美容室というのは、恐らくどこの国でもそうなのだろうということを感じさせてくれる出だし。「女性のサロン・憩いの場」で本音の空間。(*ただし、最近では男性も美容室に来る日本では、美容室が以前のような女性の本音の空間にはならなくなっているが。)
美容室に集まっている女性客たちの性格は個性豊かだが、風貌はよく似ていて、日本人の私は誰が誰だったか、わからなくなる。(-_-;)
離婚調停中で脱毛にきた横柄な女性、戦争で負傷した夫に処方された薬物の中毒患者で夫からDVを受けている女性、ヒジャブを被った敬虔なムスリム、結婚式を今夜に控えた女性とその母親、臨月の妊婦とその付き添い、離婚経験のある女性など、皆、それぞれの事情を抱えていることが次第にわかってくる。美容室の店主はロシアからの移民で、ひとりだけ風貌が異なる。
女性たちは、日本以上に色とりどりの自由で華やかな服を着ている。が、一歩野外に出る時は、頭にショールをかぶり、長袖の上着を羽織らなければならないようだ。
やがて「女たちを(安全のために)家の中に閉じ込めておけ」と叫びながら、外では男たちの戦争ごっこ(抗争)が始まる。(-_-;)
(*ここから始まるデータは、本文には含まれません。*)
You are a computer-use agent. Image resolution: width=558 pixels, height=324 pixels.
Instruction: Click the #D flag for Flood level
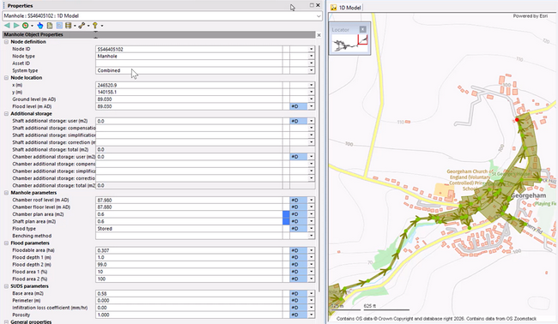(299, 106)
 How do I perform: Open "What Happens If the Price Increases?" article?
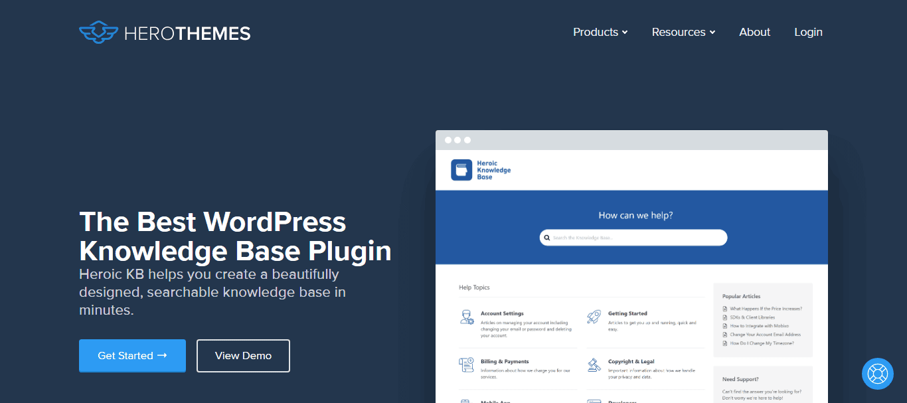click(x=766, y=309)
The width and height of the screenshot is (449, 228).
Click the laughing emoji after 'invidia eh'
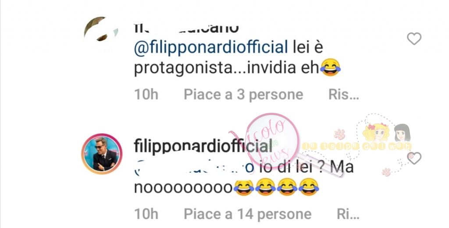(330, 68)
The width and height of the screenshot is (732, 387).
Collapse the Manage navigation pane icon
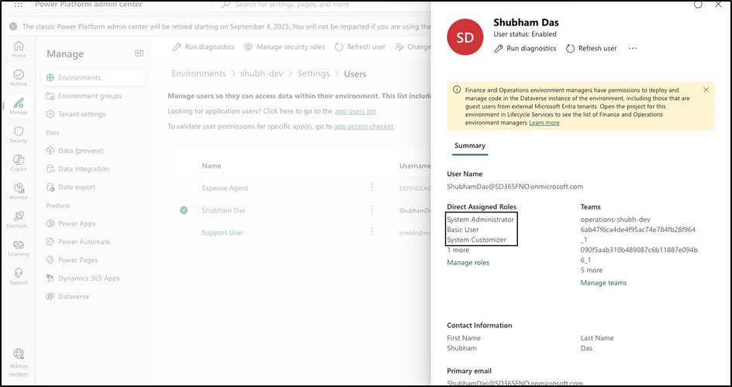pos(140,54)
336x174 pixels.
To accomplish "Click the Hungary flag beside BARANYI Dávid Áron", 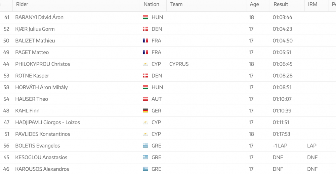I will [x=145, y=17].
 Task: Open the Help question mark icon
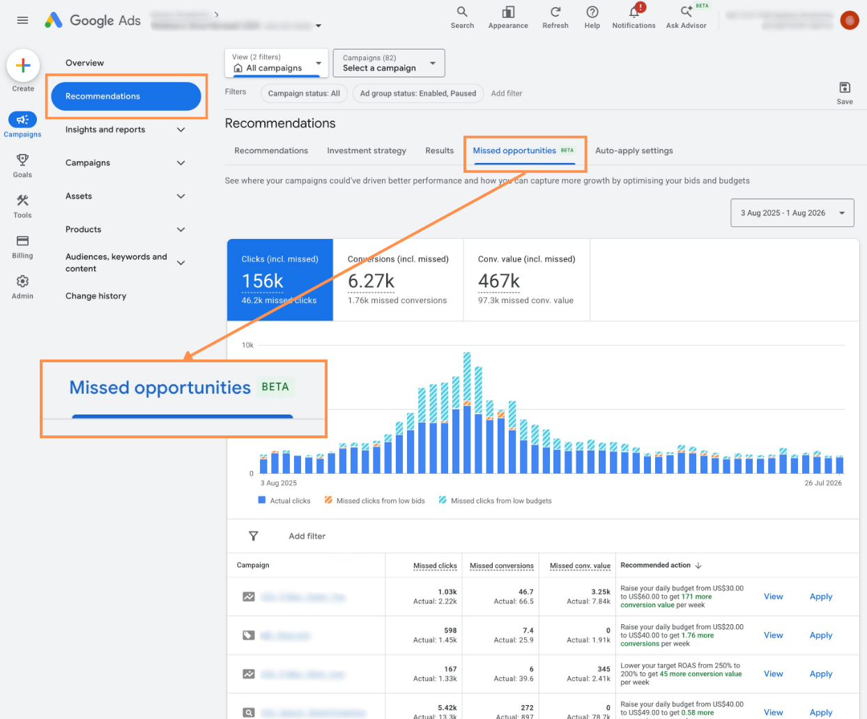(x=592, y=12)
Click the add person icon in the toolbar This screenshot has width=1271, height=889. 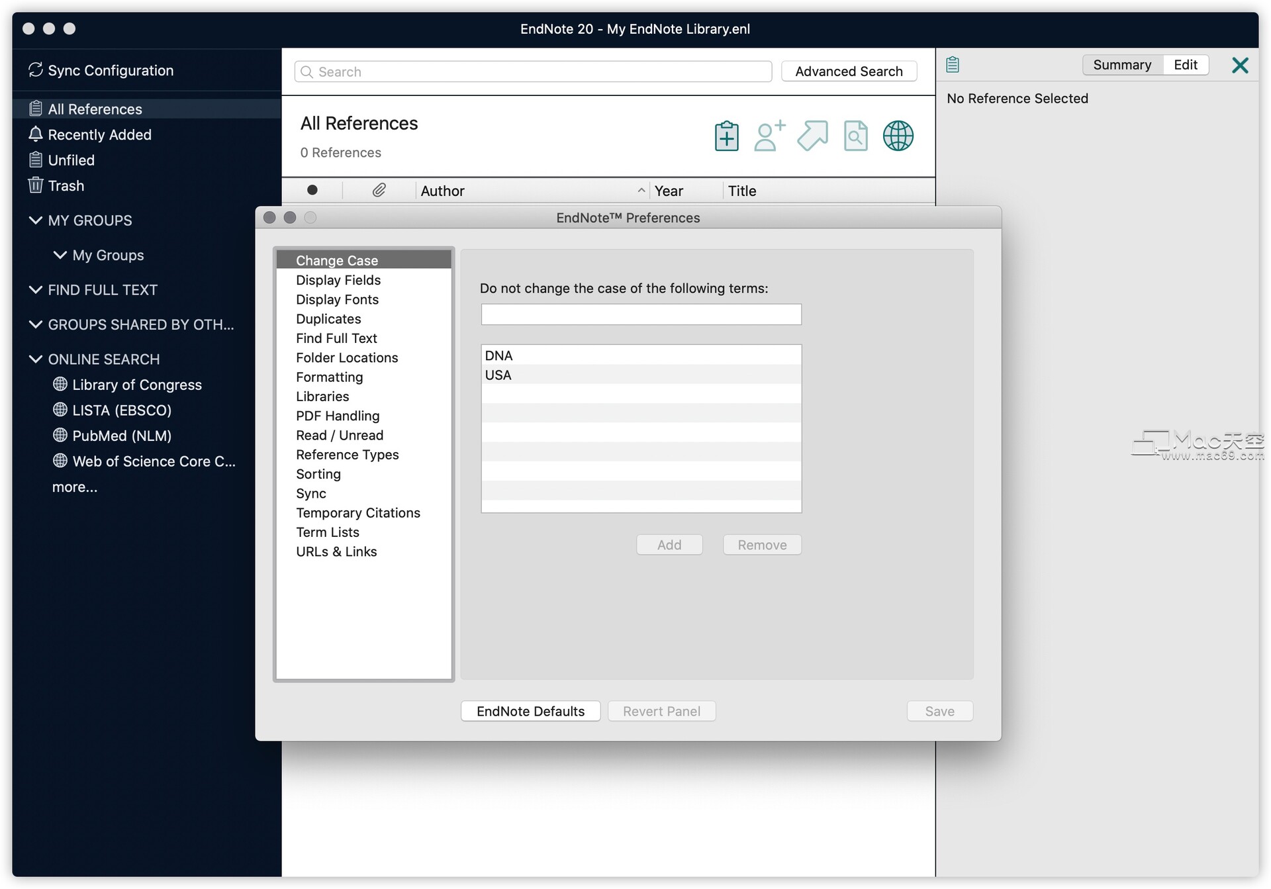(769, 135)
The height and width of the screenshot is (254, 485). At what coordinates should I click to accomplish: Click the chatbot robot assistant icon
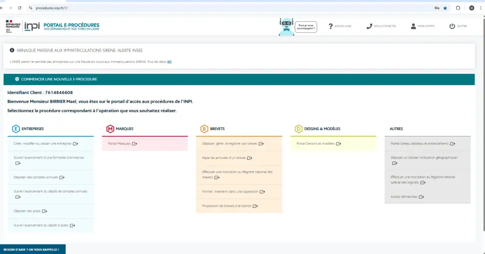pos(287,26)
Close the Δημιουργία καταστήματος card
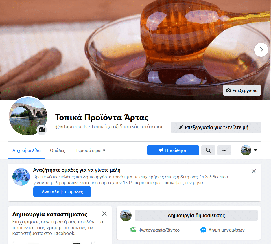The height and width of the screenshot is (244, 271). (104, 214)
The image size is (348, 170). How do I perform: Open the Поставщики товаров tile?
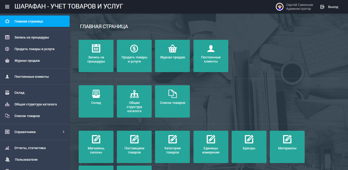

銃声や爆撃が響き、美容室は停電する。補助電源を動かすガソリンも手に入らない。
停電で暑くなった店内で、メイクが流れるから煽いで~と言い、平静を装いながら仕事を続ける店主。
極限状態の中、女性客のつかみ合いのケンカが始まった時、「私たちが争ったら、外の男たちと同じじゃない」という叫び。
同感だ!
何故、男たちは戦争をするのだろうと、いつも思う。(-_-;)
天井の無い監獄と言われるガザで生まれた一卵性の双子が監督した作品。
美容室アシスタントの恋人として、ライオンを連れて、映画の中にも登場していたが、彼とライオンは抗争で死に、彼とライオンがトラックに乗せられ、死に顔が大写しになって映画は唐突に終わったが、これがパレスチナの日常なのだろう。